John Turturro ne s'est pas foulé pour mettre en scène cette sympathique comédie qui marche dans les traces de celles de celui avec qui il partage l'affiche. Heureusement que ce dernier est là, qu'on est d'ailleurs très heureux de retrouver devant la caméra, pour apporter tout le piment d'un divertissement dont la mission n'est pas tout à fait remplie. Cela est presque pardonnable.
L'acteur-réalisateur rentre tout de suite dans son sujet, dès la première scène, ce qui n'est pas commun. Murray (Woody Allen, fidèle à lui-même et délicieux), vendeur de bouquins rares qui ferme boutique, branche son ami Fioravante (John Turturro, bien), fleuriste, pour qu'il participe à un ménage à trois avec sa dermatologiste (Sharon Stone, pas mal) et une amie à elle, Selima (Sofia Vergara, hautement désirable). Hésitant, Fioravante finit par accepter de tenter l'aventure et devient malgré lui gigolo par l'intermédiaire de Murray qui s'occupe d'être son agent en lui trouvant des femmes fortunées à satisfaire. Jusqu'au jour où ce dernier lui demande de venir en aide à Avigal (Vanessa Paradis, correcte), une veuve juive orthodoxe enfermée dans la solitude depuis la mort de son mari...
J'aime :
* Le casting. C'est la grande force du film et surtout son duo d'acteurs principaux John Turturro-Woody Allen. Entre le grand taciturne et le petit excité, le courant passe parfaitement bien et le duo est beaucoup mieux assorti qu'on aurait pu le penser. Autant le personnage du premier reste un peu déconcertant et mystérieux (il ne semble ni apprécier ni assumer complètement son nouveau gagne-pain), autant celui du second est totalement "Allenien", prévisible, mais tellement drôle. Les seconds rôles, essentiellement féminins, assurent, mais on n'est pas totalement convaincu par Vanessa Paradis, dans un personnage bien surprenant pour elle il faut dire.
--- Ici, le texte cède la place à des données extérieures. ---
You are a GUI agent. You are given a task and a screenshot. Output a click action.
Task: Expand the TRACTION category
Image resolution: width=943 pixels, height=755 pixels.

* L'humour. On se croirait dans un film de Woody Allen tant tout est là : New York, le sexe exalté et foufou, la communauté juive éraillée, des dialogues drôles et piquants (surtout dans la bouche du cinéaste).
J'aime pas :
* Le scénario. Rien à redire sur la partie gigolo malgré lui qui donne tout l'humour et le piment du film, mais en revanche, la vague amourette entre Fioravante et Avigal est aussi mièvre que rapidement expédiée, et n'a presque rien à faire dans le film. Le réalisateur aurait pu trouver autre chose pour mettre de l'amertume dans sa comédie.
John Turturro ne s'est pas foulé pour mettre en scène cette sympathique comédie qui marche dans les traces de celles de celui avec qui il partage l'affiche. Heureusement que ce dernier est là, qu'on est d'ailleurs très heureux de retrouver devant la caméra, pour apporter tout le piment d'un divertissement dont la mission n'est pas tout à fait remplie. Cela est presque pardonnable.